The main goal of this study is to analyse the factors that influence the survival of oak seedlings.
We planted 900 acorns in 40 plots. The acorns were all collected from oak woodlands. Each planted acorn was considered healthy and viable during lab tests. Acorns were randomly assigned to each plot. We visited the plots periodically and recorded which acorns had germinated and followed the seedlings over time recording the time of death. We also collected several environmental covariates.

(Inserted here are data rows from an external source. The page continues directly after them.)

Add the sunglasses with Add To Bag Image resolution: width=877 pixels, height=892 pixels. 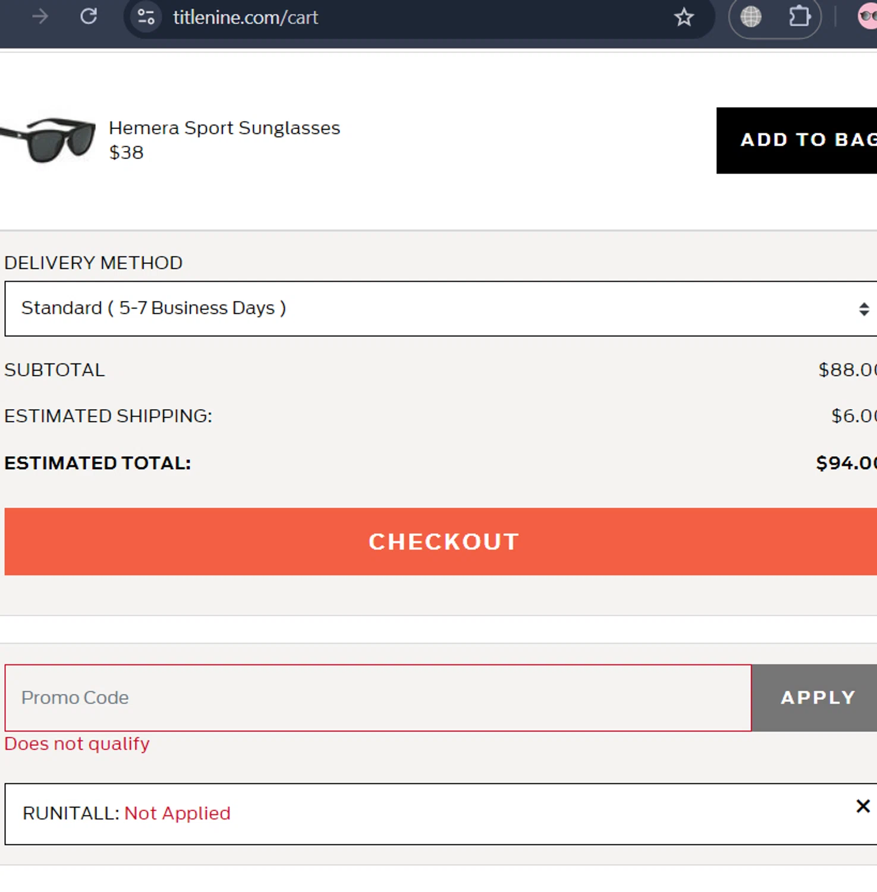coord(797,140)
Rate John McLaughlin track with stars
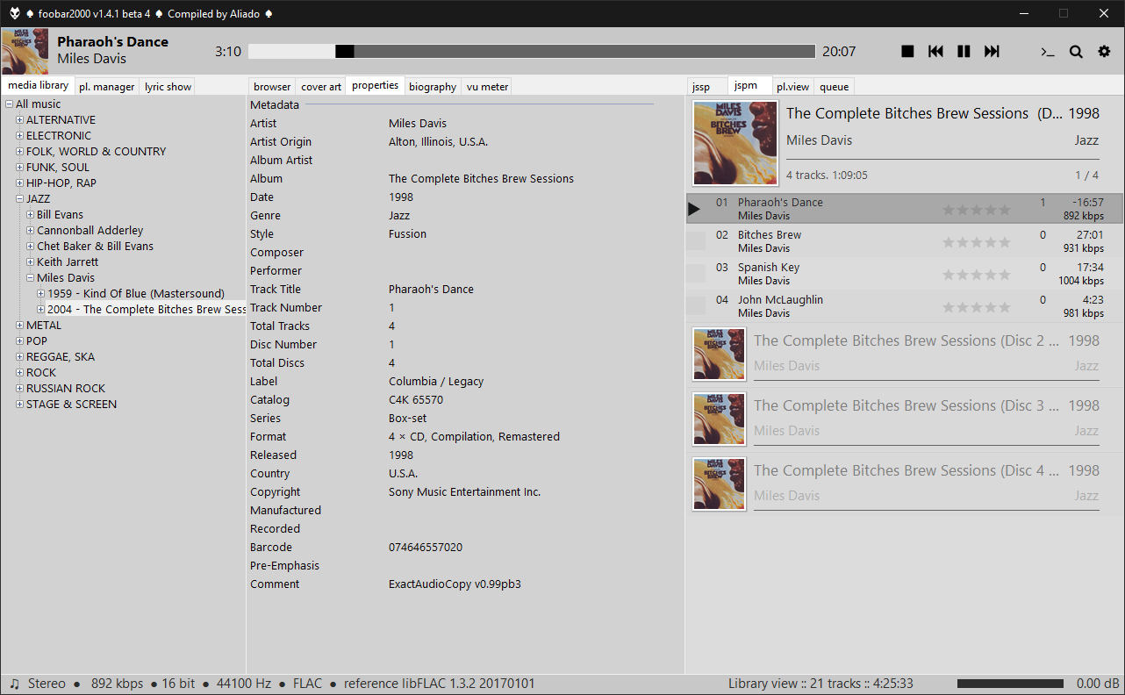Viewport: 1125px width, 695px height. [976, 307]
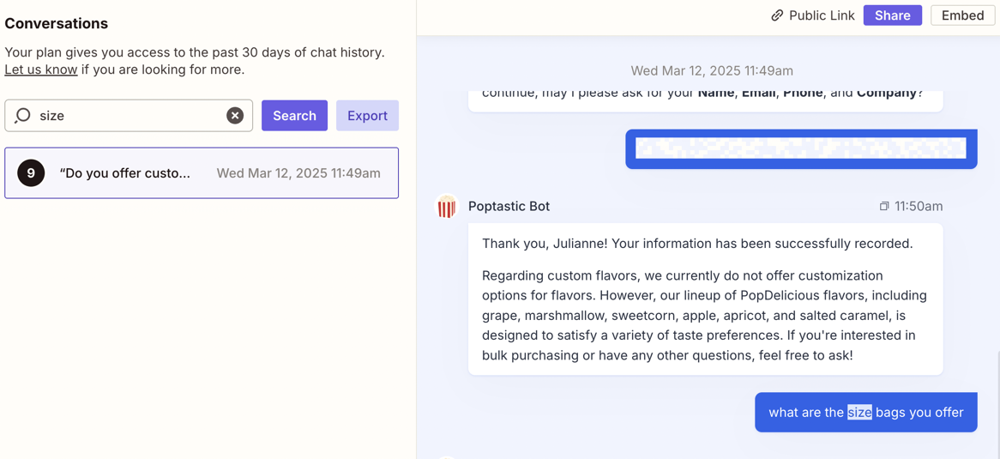Click the Poptastic Bot name label

click(509, 206)
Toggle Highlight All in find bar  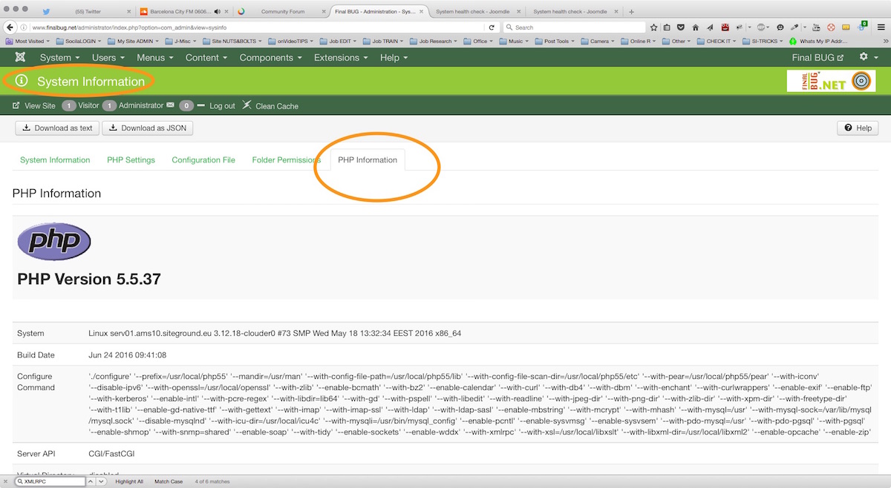(128, 481)
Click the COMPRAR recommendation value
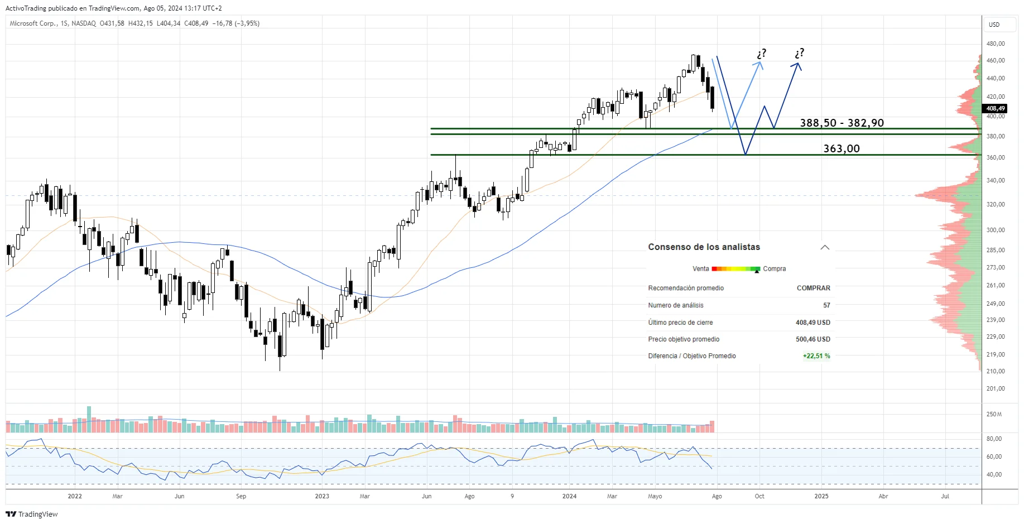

Out of 900 acorns, 400 never germinated. Low germination rates are common, but in this case the acorns that did not germinate seem to be concentrated in 5-7 plots. This seems to suggest that some environmental factors in these 5-7 plots may be reducing the probability of germination.
The initial goal of the study didn’t include assessing germination rates, but I think that we ignore it we will be introducing selection bias in our study. That is, I think we need to condition survival on germination, but I’m not sure how to proceed.
I guess the simplest option is to fit two separate models, a germination model and a survival model.
However, I wondering if it would make sense to stitch both models together like this:
Germination ~ Bernouli(pG)
pG ← logit(a+b1x1…+bn.xn)
Survival ~ exp(lambda * G)
If G = 0, then S = 0
Assuming the above model makes sense, what would we gain by fitting it like this compared to fitting two separate models?